Muscle Activation means recruiting certain muscle groups, that, when are not firing, can be problematic for movement quality. This article presents a more comprehensive protocol for muscular activation that anyone can use without fancy equipment as part of their warm-up.

Today’s Focus Is the Glutes!

The term “glutes” refers to the three gluteal muscles (Gluteus Maximus, Minimus, and Medius). in addition to the “big 3”, we are also looking at the surrounding supporting muscles such as the Piriformis and Tensor Fascia Latae – which are important for assisting gluteal movements.

This anatomy lesson isn’t really important, what is important is to know how the muscles function. These muscles work to extend the hip, externally rotate the leg, and abduct the leg (bring is away from the body).

Extension

Glute Bridges are the easiest progression of glute extension exercises. Remember we are using this movement as an activation exercise so no need to do loaded Glute Bridges in warm-up as we do not want to fatigue the muscles, simply recruit their neurons to start firing.

As seen in the video, the next progression is Marching Glute Bridges and then Leg Drop Glute Bridges. These require greater stability and therefore incorporate more core involvement.  Doing Glute Bridges from a bench will decrease hamstring involvement and focus more on the glutes as the prime mover. The video also shows the same progression from a bench for greater glute focus.

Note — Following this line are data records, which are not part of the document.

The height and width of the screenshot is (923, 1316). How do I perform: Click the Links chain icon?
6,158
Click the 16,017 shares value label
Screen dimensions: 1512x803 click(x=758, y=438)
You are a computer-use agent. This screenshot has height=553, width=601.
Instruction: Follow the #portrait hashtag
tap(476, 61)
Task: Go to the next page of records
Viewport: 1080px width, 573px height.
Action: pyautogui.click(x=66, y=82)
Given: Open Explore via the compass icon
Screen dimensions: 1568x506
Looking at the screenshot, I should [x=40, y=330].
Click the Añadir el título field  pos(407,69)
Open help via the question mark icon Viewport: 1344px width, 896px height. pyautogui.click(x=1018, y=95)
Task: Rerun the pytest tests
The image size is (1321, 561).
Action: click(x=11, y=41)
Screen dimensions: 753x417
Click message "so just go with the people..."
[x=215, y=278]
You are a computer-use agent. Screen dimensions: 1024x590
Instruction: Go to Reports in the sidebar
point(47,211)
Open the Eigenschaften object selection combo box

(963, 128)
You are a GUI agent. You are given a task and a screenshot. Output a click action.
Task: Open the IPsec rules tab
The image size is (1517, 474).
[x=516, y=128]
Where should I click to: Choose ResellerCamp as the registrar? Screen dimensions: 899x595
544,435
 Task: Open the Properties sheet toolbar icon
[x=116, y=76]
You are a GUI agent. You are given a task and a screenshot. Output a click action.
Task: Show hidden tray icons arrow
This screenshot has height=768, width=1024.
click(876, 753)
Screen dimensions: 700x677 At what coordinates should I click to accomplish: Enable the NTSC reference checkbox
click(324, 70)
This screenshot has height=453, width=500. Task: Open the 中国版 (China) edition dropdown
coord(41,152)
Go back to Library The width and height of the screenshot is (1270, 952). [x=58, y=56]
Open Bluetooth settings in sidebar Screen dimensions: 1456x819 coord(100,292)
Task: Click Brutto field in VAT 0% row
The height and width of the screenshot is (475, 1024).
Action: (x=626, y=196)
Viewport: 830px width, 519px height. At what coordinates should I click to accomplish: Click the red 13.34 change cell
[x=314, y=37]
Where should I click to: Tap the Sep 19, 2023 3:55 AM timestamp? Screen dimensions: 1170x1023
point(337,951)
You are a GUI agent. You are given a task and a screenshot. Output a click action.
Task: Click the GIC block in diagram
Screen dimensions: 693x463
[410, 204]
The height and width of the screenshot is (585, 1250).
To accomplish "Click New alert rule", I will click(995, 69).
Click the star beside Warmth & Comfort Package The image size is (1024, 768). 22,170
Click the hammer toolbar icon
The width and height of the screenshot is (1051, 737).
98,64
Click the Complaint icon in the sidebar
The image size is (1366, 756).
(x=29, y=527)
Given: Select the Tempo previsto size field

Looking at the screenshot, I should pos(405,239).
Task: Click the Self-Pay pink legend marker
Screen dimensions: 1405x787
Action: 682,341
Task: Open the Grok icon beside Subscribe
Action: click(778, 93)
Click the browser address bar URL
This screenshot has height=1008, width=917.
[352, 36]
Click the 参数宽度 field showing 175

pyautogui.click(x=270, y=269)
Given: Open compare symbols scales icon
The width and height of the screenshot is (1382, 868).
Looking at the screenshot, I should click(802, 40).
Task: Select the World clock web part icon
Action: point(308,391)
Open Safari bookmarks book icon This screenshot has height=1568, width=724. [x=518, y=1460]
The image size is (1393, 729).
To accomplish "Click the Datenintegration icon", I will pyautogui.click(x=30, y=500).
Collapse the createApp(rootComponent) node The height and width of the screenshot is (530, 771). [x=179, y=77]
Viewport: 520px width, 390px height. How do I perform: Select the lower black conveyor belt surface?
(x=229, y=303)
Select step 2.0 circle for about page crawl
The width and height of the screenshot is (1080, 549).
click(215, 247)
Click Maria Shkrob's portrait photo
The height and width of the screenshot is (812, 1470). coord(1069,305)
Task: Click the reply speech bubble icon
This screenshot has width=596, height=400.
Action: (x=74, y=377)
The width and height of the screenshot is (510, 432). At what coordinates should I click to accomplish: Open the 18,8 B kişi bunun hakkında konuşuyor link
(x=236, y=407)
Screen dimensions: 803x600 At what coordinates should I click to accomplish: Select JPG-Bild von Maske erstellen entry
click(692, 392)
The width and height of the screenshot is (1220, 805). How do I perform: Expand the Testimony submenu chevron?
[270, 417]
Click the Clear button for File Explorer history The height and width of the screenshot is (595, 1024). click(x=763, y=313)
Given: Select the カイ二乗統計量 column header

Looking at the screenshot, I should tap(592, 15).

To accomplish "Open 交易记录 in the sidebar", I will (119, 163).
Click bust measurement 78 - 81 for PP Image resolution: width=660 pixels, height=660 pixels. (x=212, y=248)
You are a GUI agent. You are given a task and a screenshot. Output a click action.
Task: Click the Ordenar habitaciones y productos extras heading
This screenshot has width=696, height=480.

Finally, to eliminate some low back involvement, try doing Cook Hip Lifts from the ground or a bench.

This is not an exhaustive list, and by no means should they all be done in one workout, but rather start with easier variations and progress and you become better. Also I would suggest placing a hand on your butt to make sure you feel the glutes contracting. This proprioceptive aid will help with recruitment.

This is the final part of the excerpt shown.